*Vorliegender Text:*
☆ ☆ ☆ ☆

Zur Innovationspolitik gehört auch das Vorhaben zur
Verbesserung der Materialeffizienz, das zunächst mit einem Baransatz von 1 Million Euro und einer Verpflichtungsermächtigung über 2 Millionen Euro ausgestattet
wird. Die Vergabe der Studie und die Implementierung
dieses Ansatzes will und muss der Haushaltsausschuss
dem Ausschuss für Wirtschaft und Arbeit überlassen.
Wir würden es begrüßen, wenn das Vorhaben von vornherein mit der Industrie gemeinsam angegangen werden
könnte.
({32})
Ich muss noch auf das BTU-Programm eingehen. Wie
2003 und 2002 ist Mehrbedarf gegenüber dem Ansatz
offenbar geworden. Ursache ist die Krise der Unternehmen des so genannten Neuen Marktes.
({33})
Doch die Ausfälle bei den Beteiligungen der Förderbanken, die sich lange einer Schätzung entzogen hatten, haben sich unerwartet beruhigt. Kürzlich ist ein Artikel in
der „Zeit“ erschienen - ein Vorabdruck aus einem neuen
Buch mit dem Titel „Next Economy“ -, der den Hintergrund illustriert hat. Wir müssen und können uns zur Lösung des Problems auf einen Vermerk beschränken, der
es erlaubt, die Ausgaben von bis zu 60 Millionen Euro
durch Einsparungen an anderer Stelle des Einzelplans zu
decken. Ich hoffe, dass dieser Rahmen nicht ausgeschöpft werden wird.
({34})
Diese Notlösung offenbart allerdings ein Problem,
das mehr politischer als rechtlicher Natur ist. Im Einzelplan des Ministeriums ist eine globale Minderausgabe
in Höhe von 49,5 Millionen Euro vorgesehen,
({35})
die im Haushaltsvollzug erwirtschaftet werden muss.

☆ ☆ ☆ ☆

*Die Eingabe:*
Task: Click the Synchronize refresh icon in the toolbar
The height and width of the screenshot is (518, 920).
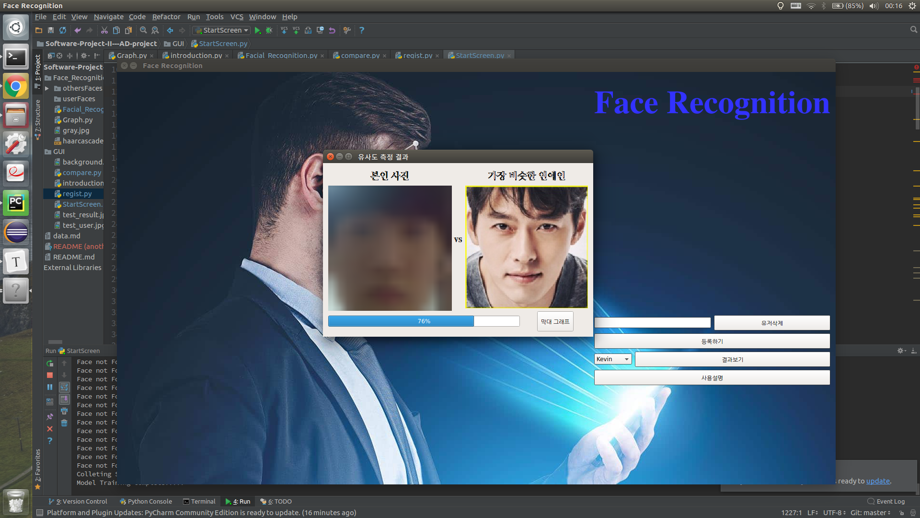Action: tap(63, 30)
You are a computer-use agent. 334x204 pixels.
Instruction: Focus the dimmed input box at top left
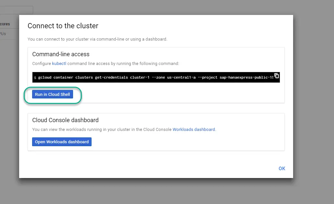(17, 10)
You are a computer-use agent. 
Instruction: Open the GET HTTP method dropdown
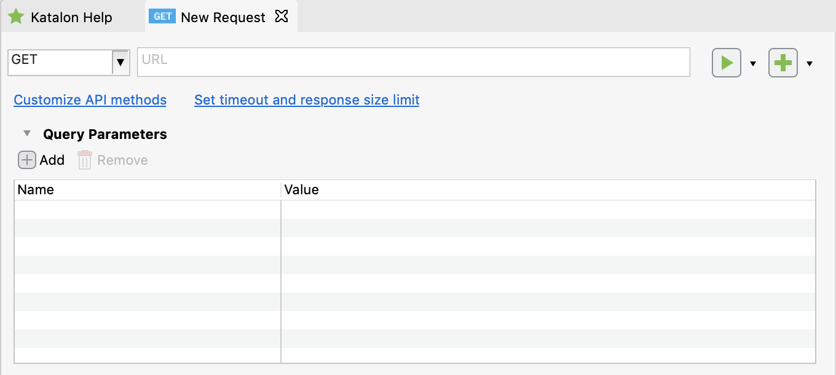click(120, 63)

☆ ☆ ☆ ☆

*Aufgaben:*
a) Fasse den Absatz des vorliegenden Textes, der mit „Zur Innovationspolitik gehört“ beginnt, als kurze Stichpunktliste zusammen und behalte dabei seine wesentlichen Fakten bei.
b) Bitte ersetze in allen Datensätzen „Instruction“ durch „Command“ und gib die Zeilen sonst unverändert wieder, aber ohne die Bilder.
Der Text und die Datensätze haben nichts miteinander zu tun.

*Endgültige Antworten:*
a)
- Das Vorhaben zur Verbesserung der Materialeffizienz gehört zur Innovationspolitik.
- Es erhält zunächst einen Baransatz von 1 Million Euro und eine Verpflichtungsermächtigung über 2 Millionen Euro.
- Die Vergabe der Studie und die Umsetzung überlässt der Haushaltsausschuss dem Ausschuss für Wirtschaft und Arbeit.
- Begrüßt würde es, wenn das Vorhaben von Anfang an gemeinsam mit der Industrie angegangen würde.

b)
Task: Click the Synchronize refresh icon in the toolbar
The height and width of the screenshot is (518, 920).
Action: tap(63, 30)
You are a computer-use agent. 334x204 pixels.
Command: Focus the dimmed input box at top left
(17, 10)
You are a computer-use agent. 
Command: Open the GET HTTP method dropdown
click(120, 63)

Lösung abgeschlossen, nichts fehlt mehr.